Kepalaku langsung berdenyut nyeri mendengarkan kata demi kata yang keluar dari mulut Dea. Mas Reza itu sangat jauh berbeda dengan Aro. Apa sih yang Dea pikirkan. Seperti apa sih TG di pikirannya itu? Astaga!

"Pertama, kamu nggak punya kekuatan kayak Jane, kedua pimpinan TG juga nggak kayak Aro!" seruku kesal. 

"Tahu dari mana kalau pimpinan TG gak kayak Aro?" desak Dea. 

Sial!

"Karena aku yakin, dia bukan vampir, dan mustahil punya kekuatan kayak Aro yang bisa melihat semuanya hanya dengan menyentuh tangan seseorang!" sahutku cepat. 

Dea berpikir sejenak, ia lalu mengangguk pelan, setuju dengan ucapanku. 

"Dan kayaknya, menjadi TG itu nggak selamanya harus bar-bar kayak yang kamu pikirin deh De! Mereka itu kan kumpulan pendekar yang bersatu memperjuangkan perdamaian pendekar tanah Jawa, jadi harusnya mereka memiliki welas asih, meskipun sama pendekar yang bersalah. Iya nggak sih?" 

Mendengar pendapatku, Dea langsung menggeleng tegas. 

"No! Nggak bisa gitu! Seperti Volturi, TG harusnya menjadi Pendekar tanpa ampun, biar ditakutin gitu!"

"Sekali lagi nih ya Dea, beda antar TG sama Volturi. Dari tujuan terbentuknya aja beda. Volturi ada untuk menjaga kerahasiaan eksistensi mereka. Jangan disamain juga sama TG!"

"Kok kamu belain TG terus sih?"

"Bukannya ngebelain, cuma mau meluruskan pikiran kamu yang ngawur pagi-pagi!" 
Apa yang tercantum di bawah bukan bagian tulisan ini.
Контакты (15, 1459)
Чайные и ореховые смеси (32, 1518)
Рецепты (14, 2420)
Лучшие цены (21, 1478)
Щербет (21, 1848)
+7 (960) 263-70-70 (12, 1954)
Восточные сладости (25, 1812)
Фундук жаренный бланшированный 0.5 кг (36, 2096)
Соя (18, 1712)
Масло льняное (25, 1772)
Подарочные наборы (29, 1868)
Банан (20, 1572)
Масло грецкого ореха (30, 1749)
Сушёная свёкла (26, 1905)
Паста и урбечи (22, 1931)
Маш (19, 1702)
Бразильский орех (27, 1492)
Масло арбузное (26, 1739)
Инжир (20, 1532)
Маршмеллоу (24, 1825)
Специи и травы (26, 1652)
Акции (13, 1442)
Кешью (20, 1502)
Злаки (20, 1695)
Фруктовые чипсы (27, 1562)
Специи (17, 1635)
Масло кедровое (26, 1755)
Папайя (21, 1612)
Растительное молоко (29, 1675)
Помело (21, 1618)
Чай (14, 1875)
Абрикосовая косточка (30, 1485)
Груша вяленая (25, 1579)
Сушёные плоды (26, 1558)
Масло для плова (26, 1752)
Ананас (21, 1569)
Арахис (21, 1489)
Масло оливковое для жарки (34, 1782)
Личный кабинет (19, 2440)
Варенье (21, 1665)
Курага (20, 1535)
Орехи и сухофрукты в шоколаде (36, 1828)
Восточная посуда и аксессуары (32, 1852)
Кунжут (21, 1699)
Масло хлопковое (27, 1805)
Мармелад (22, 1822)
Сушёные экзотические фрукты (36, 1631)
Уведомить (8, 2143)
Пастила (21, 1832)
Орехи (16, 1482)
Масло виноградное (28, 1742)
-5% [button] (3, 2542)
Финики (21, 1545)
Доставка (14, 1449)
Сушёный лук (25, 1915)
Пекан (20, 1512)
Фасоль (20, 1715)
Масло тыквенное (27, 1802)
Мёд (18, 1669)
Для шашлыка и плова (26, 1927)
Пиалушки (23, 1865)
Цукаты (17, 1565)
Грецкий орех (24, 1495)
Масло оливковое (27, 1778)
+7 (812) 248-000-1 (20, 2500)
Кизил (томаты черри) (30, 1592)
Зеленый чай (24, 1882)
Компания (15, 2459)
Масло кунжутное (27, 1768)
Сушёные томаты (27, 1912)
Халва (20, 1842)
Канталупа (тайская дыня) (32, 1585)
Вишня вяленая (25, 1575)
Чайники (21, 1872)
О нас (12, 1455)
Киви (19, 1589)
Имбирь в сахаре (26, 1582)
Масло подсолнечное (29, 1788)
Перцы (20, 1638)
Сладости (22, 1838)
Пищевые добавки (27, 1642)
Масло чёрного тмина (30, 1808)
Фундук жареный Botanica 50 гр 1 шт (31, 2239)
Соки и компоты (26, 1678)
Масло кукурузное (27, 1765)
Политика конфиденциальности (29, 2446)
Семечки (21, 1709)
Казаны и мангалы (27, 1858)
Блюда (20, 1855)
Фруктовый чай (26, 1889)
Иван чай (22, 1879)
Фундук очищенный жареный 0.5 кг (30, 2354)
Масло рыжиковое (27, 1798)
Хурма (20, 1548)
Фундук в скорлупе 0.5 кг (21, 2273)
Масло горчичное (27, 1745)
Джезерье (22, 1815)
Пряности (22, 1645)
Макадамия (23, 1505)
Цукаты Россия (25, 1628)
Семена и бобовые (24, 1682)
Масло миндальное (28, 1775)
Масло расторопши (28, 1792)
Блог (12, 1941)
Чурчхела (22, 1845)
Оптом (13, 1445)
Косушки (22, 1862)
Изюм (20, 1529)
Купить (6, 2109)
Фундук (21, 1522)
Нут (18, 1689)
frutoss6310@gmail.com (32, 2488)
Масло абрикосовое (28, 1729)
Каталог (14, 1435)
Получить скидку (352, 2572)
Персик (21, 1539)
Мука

Dea merengut, ia lalu menghela napas berat. 

"Tau ah! Sana cuci muka, terus kita berangkat!" seru Dea lalu berdiri, hendak beranjak meninggalkan kamarku, namun aku menahan tangannya. 

"Berangkat ke mana?"

"Lupa ingatan apa gimana? Gotong royong renovasi padepokan Selendang Putih!" 

Ah, aku melupakan yang satu itu. 

***

Di padepokan sudah cukup ramai anggota yang hadir untuk membantu. Dea langsung menghampiri para pendekar putri, dan membantu mereka memasak, sementara aku langsung menghampiri pendekar putra yang lainnya. 

"Kalian ini pacaran apa enggak sih? Penasaran aku, tiap ada Dea pasti ada Bayu, begitupun sebaliknya!" celetuk Bagus sambil melirik ke arahku. 

"Bener tuh Gus, aku pun penasaran. Mereka itu pacaran apa gimana? Kan kalau enggak, ada gitu kesempatan buat yang lain buat deketin Dea!" imbuh Cakmin. 

Pertanyaan sama yang selalu mereka tanyakan setiap kali aku dan Dea terlihat bersama. 

"Halah, nggak perlu ditanya guys, aku mah udah hapal Bayu mau bilang apa!" sela Yustinus. 

"Apa Nus?"

"Dia pasti mau bilang, kalau dia itu tukang ojek pribadinya Dea!" sahut Yustinus sambil memindahkan batu bata yang ada di tanah ke gerobak dorong. 

Ya, memang jawaban itu yang selalu kuberikan kepada mereka. Aku adalah tukang ojek pribadi untuk Dea. Alasannya, tetu karena aku suka dia, tapi setiap kali kunyatakan perasaanku ini, Dea hanya tertawa dan menganggapku sedang bercanda. Aku tahu dia hanya tidak ingin mengambil resiko dengan berpacaran, takut jika sesuatu terjadi, akan mempengaruhi hubungan baik kami. Ya, terserahlah, asal dia nyaman saja. 

Apalagi sekarang aku sudah bergabung dengan TG, mungkin akan sulit jika harus menjalin hubungan yang lebih dengan gadis itu, mungkin suatu saat aku harsu pergi dari sini, meninggalkan dia dan keluargaku untuk menjalankan misi demi misi dari TG. 

Mas Reza bilang, karena aku baru, aku hanya perlu menjalankan misi untuk kota ini saja, namun setelahnya, tidak menutup kemungkinan aku harus berkeliling tanah Jawa seperti anggota lainnya.